This year, the church my hubby grew up attending celebrates it’s 250th anniversary. The building, itself is well over one hundred years (and hubby says there may still be a few original members 😉 ). It was a place of great learning, of inspiration and of feeling loved and accepted by hubby from birth to adulthood.
This anniversary makes me think of other ‘old’ churches.
I am not sure of the age of my grandmother’s little county church, but there are tombstones in the cemetery behind which date back to the late 1800’s. I remember, as a little girl, staring at the beautiful stained glass window image of Jesus cradling a lamb in His arms (while the pastor preached of the need of salvation, living ‘rightly’, and loving your neighbor … and probably a bit of fire and brimstone). . The window stories solidified my flannel-graph Sunday School lessons.
I remember visiting the beautiful St. Dunstan’s Basilica in Charlottetown, PEI, a number of years ago with our young children. It was build in the late 1800’s, early 1900’s (a fire of the original structure delayed it’s completed construction). There is something about a place so old, so ornate in it’s use of dark wood, and colorful window story-telling that ‘oos and awes’ emanated from even the youngest among us.
One of my favorite churches, because of it’s setting, is the Saint Thomas de Memramcook Church (in New Brunswick). With it’s tall center spire, and perfectly balanced stained windows below. It sits atop a hill, overlooking flat lands that the Bay of Fundy flow into. It always takes my breath away when I look at where it sits … like a beacon, a lighthouse, for weary travelers.
When I was younger I scoffed at the wasted money that went into the maintaining of these aging structures. That money could be used to meet the needs of people today, rather than to do upkeep on history.
I am starting to see, now, the benefits of these still-standing, brick and mortar, structures.
You see, these physical structures are evidence of God’s faithfulness, evidence of hundreds and thousands of people who put their trust in God to see them through to the completion. Not just of a church building, but of living a very real, skin on, life. Life with illness, and death, and abandonment, and struggle, and heartache … and joy, and celebration, and redemption, and saving, and love.
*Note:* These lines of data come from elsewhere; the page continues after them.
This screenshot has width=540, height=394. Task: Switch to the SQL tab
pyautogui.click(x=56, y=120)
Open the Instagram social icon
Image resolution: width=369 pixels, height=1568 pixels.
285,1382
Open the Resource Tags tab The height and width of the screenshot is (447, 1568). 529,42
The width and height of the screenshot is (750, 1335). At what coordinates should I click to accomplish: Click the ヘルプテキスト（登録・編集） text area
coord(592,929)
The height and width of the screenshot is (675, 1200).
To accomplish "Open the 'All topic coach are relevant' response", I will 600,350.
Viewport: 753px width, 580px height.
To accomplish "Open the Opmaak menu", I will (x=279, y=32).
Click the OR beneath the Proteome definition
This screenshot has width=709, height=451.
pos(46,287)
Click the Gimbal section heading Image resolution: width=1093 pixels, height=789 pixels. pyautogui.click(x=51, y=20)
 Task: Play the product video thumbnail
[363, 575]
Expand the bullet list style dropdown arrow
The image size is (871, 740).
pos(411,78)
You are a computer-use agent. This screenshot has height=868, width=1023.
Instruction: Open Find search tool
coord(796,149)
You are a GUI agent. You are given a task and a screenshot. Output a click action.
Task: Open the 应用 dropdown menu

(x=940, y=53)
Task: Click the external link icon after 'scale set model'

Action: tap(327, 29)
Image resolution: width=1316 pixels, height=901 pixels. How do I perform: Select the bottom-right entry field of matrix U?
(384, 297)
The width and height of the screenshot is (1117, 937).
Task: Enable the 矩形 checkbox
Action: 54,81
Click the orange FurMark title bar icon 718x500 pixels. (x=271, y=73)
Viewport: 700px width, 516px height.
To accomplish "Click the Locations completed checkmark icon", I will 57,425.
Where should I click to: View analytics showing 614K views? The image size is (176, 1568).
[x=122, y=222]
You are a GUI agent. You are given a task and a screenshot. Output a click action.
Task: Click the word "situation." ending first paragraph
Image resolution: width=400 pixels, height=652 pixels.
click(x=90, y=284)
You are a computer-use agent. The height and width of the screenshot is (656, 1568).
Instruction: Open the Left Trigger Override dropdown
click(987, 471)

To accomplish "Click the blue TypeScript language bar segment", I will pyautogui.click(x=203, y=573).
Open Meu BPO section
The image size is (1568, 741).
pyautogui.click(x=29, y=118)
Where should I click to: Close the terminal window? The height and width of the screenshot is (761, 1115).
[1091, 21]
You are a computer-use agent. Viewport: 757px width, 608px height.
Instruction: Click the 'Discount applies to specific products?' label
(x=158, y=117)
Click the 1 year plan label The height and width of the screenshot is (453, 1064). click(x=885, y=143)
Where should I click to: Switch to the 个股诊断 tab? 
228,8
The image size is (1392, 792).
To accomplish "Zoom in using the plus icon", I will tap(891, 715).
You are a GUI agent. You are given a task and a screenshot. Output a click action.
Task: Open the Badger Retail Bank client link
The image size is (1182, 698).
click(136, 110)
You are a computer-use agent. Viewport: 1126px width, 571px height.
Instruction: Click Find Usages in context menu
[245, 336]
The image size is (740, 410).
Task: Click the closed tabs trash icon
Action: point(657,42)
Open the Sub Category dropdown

These buildings are memorials to faith.
After the Israelites followed the art of the covenant through to the center of the Jordan River, Joshua was told told (by God) to have one man of each of the twelve tribes, to pick up a rock from the middle of the Jordan and bring it to the other side. Later on God explained the significance of these rocks:
“He (God) said to the Israelites, “In the future when your descendants ask their parents, ‘What do these stones mean?’ tell them, ‘Israel crossed the Jordan on dry ground.’ For the Lord your God dried up the Jordan before you until you had crossed over. The Lord your God did to the Jordan what he had done to the Red Sea when he dried it up before us until we had crossed over. He did this so that all the peoples of the earth might know that the hand of the Lord is powerful and so that you might always fear the Lord your God.” (Joshua 4:21-24)
When I look at, and think of, old churches (and there are certainly more in the world that are much older) now, I find myself paraphrasing the words from the book of Joshua:
In the future when your descendants ask their parents, ‘What do these stone and wood buildings mean?’ tell them,
“People …
simple, hard-working, fallible, messed up, people …
they lived, they loved, they gave, they ached, they got sick, they suffered …
they didn’t have all the answers, couldn’t see the big picture …
they didn’t have the strength to go on, didn’t have the funds to go on, didn’t have the support to go on …
but, they had God.
The one, true, living God …
and they trusted Him …
with EVERYTHING!
And, He carried them through to dry land (carried means that He never left them … ever).
He did this so that all the peoples of the earth might know that the hand of the Lord is powerful and so that you might always fear the Lord your God.